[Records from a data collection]
^^^^^^^^^^^^^^^^
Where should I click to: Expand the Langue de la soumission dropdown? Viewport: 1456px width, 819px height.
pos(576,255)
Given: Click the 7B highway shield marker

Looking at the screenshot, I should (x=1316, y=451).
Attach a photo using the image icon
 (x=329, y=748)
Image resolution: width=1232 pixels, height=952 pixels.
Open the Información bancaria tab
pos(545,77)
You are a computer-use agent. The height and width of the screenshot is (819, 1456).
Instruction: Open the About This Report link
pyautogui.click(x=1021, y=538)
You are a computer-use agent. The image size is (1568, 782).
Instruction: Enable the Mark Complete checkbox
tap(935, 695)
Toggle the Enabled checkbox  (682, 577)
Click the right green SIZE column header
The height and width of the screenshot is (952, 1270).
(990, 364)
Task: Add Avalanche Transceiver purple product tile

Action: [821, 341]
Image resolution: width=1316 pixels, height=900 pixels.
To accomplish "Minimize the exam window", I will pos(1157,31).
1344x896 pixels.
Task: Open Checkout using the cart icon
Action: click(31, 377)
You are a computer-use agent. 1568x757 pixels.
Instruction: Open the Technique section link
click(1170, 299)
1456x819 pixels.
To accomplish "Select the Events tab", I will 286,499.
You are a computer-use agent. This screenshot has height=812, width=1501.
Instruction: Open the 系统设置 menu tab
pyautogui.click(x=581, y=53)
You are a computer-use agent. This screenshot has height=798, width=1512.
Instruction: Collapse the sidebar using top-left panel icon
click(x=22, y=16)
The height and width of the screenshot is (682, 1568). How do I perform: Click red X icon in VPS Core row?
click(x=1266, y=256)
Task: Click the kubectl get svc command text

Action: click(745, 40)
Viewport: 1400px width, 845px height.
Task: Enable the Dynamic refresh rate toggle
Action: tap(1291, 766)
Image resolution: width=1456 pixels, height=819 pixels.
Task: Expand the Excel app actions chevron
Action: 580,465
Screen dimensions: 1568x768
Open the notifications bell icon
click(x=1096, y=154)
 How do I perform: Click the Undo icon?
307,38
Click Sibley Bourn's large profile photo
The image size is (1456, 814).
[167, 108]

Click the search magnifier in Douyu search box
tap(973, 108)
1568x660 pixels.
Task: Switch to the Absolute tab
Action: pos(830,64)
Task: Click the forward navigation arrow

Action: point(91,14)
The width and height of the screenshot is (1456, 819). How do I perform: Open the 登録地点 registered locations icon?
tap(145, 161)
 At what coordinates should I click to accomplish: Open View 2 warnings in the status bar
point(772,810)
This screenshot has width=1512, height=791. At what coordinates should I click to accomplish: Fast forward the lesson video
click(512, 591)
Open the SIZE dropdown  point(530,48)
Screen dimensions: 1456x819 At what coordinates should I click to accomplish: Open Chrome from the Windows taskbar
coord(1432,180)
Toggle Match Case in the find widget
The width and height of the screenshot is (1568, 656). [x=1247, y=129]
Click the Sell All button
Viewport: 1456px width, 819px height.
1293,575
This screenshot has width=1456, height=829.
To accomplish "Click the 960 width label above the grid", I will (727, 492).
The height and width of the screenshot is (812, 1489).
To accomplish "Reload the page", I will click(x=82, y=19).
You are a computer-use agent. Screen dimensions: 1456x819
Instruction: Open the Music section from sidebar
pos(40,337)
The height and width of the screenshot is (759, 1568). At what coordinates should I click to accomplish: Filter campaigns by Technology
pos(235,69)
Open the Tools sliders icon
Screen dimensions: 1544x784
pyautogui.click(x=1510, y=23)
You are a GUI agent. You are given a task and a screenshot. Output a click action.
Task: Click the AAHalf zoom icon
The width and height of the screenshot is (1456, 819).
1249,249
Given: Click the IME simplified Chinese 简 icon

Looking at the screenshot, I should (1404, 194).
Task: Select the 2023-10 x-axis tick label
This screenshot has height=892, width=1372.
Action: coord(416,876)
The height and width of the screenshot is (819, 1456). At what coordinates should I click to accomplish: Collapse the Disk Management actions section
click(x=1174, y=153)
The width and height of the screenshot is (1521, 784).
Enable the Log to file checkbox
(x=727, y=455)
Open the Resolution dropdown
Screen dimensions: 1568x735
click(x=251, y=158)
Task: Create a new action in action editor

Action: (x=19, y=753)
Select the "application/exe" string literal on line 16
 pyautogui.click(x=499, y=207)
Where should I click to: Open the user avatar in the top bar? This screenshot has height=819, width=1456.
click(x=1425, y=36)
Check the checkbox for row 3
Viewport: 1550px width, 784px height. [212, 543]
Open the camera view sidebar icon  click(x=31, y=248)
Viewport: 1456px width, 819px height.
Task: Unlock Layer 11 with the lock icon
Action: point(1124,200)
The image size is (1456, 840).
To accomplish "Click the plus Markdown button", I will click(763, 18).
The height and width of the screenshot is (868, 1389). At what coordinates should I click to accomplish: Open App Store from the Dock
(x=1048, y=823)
^^^^^^^^^^^^^^^^
Your objective. Each record above needs to be given again exactly as written.

Output for this exercise.
Where should I click to: Expand the Langue de la soumission dropdown? Viewport: 1456px width, 819px height.
pos(576,255)
Given: Click the 7B highway shield marker

Looking at the screenshot, I should (x=1316, y=451).
Attach a photo using the image icon
 (x=329, y=748)
Image resolution: width=1232 pixels, height=952 pixels.
Open the Información bancaria tab
pos(545,77)
You are a computer-use agent. The height and width of the screenshot is (819, 1456).
Instruction: Open the About This Report link
pyautogui.click(x=1021, y=538)
You are a computer-use agent. The image size is (1568, 782).
Instruction: Enable the Mark Complete checkbox
tap(935, 695)
Toggle the Enabled checkbox  (682, 577)
Click the right green SIZE column header
The height and width of the screenshot is (952, 1270).
(990, 364)
Task: Add Avalanche Transceiver purple product tile

Action: [821, 341]
Image resolution: width=1316 pixels, height=900 pixels.
To accomplish "Minimize the exam window", I will pos(1157,31).
1344x896 pixels.
Task: Open Checkout using the cart icon
Action: click(31, 377)
You are a computer-use agent. 1568x757 pixels.
Instruction: Open the Technique section link
click(1170, 299)
1456x819 pixels.
To accomplish "Select the Events tab", I will 286,499.
You are a computer-use agent. This screenshot has height=812, width=1501.
Instruction: Open the 系统设置 menu tab
pyautogui.click(x=581, y=53)
You are a computer-use agent. This screenshot has height=798, width=1512.
Instruction: Collapse the sidebar using top-left panel icon
click(x=22, y=16)
The height and width of the screenshot is (682, 1568). How do I perform: Click red X icon in VPS Core row?
click(x=1266, y=256)
Task: Click the kubectl get svc command text

Action: click(745, 40)
Viewport: 1400px width, 845px height.
Task: Enable the Dynamic refresh rate toggle
Action: tap(1291, 766)
Image resolution: width=1456 pixels, height=819 pixels.
Task: Expand the Excel app actions chevron
Action: 580,465
Screen dimensions: 1568x768
Open the notifications bell icon
click(x=1096, y=154)
 How do I perform: Click the Undo icon?
307,38
Click Sibley Bourn's large profile photo
The image size is (1456, 814).
[167, 108]

Click the search magnifier in Douyu search box
tap(973, 108)
1568x660 pixels.
Task: Switch to the Absolute tab
Action: pos(830,64)
Task: Click the forward navigation arrow

Action: point(91,14)
The width and height of the screenshot is (1456, 819). How do I perform: Open the 登録地点 registered locations icon?
tap(145, 161)
 At what coordinates should I click to accomplish: Open View 2 warnings in the status bar
point(772,810)
This screenshot has width=1512, height=791. At what coordinates should I click to accomplish: Fast forward the lesson video
click(512, 591)
Open the SIZE dropdown  point(530,48)
Screen dimensions: 1456x819 At what coordinates should I click to accomplish: Open Chrome from the Windows taskbar
coord(1432,180)
Toggle Match Case in the find widget
The width and height of the screenshot is (1568, 656). [x=1247, y=129]
Click the Sell All button
Viewport: 1456px width, 819px height.
1293,575
This screenshot has width=1456, height=829.
To accomplish "Click the 960 width label above the grid", I will (727, 492).
The height and width of the screenshot is (812, 1489).
To accomplish "Reload the page", I will click(x=82, y=19).
You are a computer-use agent. Screen dimensions: 1456x819
Instruction: Open the Music section from sidebar
pos(40,337)
The height and width of the screenshot is (759, 1568). At what coordinates should I click to accomplish: Filter campaigns by Technology
pos(235,69)
Open the Tools sliders icon
Screen dimensions: 1544x784
pyautogui.click(x=1510, y=23)
You are a GUI agent. You are given a task and a screenshot. Output a click action.
Task: Click the AAHalf zoom icon
The width and height of the screenshot is (1456, 819).
1249,249
Given: Click the IME simplified Chinese 简 icon

Looking at the screenshot, I should (1404, 194).
Task: Select the 2023-10 x-axis tick label
This screenshot has height=892, width=1372.
Action: coord(416,876)
The height and width of the screenshot is (819, 1456). At what coordinates should I click to accomplish: Collapse the Disk Management actions section
click(x=1174, y=153)
The width and height of the screenshot is (1521, 784).
Enable the Log to file checkbox
(x=727, y=455)
Open the Resolution dropdown
Screen dimensions: 1568x735
click(x=251, y=158)
Task: Create a new action in action editor

Action: (x=19, y=753)
Select the "application/exe" string literal on line 16
 pyautogui.click(x=499, y=207)
Where should I click to: Open the user avatar in the top bar? This screenshot has height=819, width=1456.
click(x=1425, y=36)
Check the checkbox for row 3
Viewport: 1550px width, 784px height. [212, 543]
Open the camera view sidebar icon  click(x=31, y=248)
Viewport: 1456px width, 819px height.
Task: Unlock Layer 11 with the lock icon
Action: point(1124,200)
The image size is (1456, 840).
To accomplish "Click the plus Markdown button", I will click(763, 18).
The height and width of the screenshot is (868, 1389). At what coordinates should I click to accomplish: Open App Store from the Dock
(x=1048, y=823)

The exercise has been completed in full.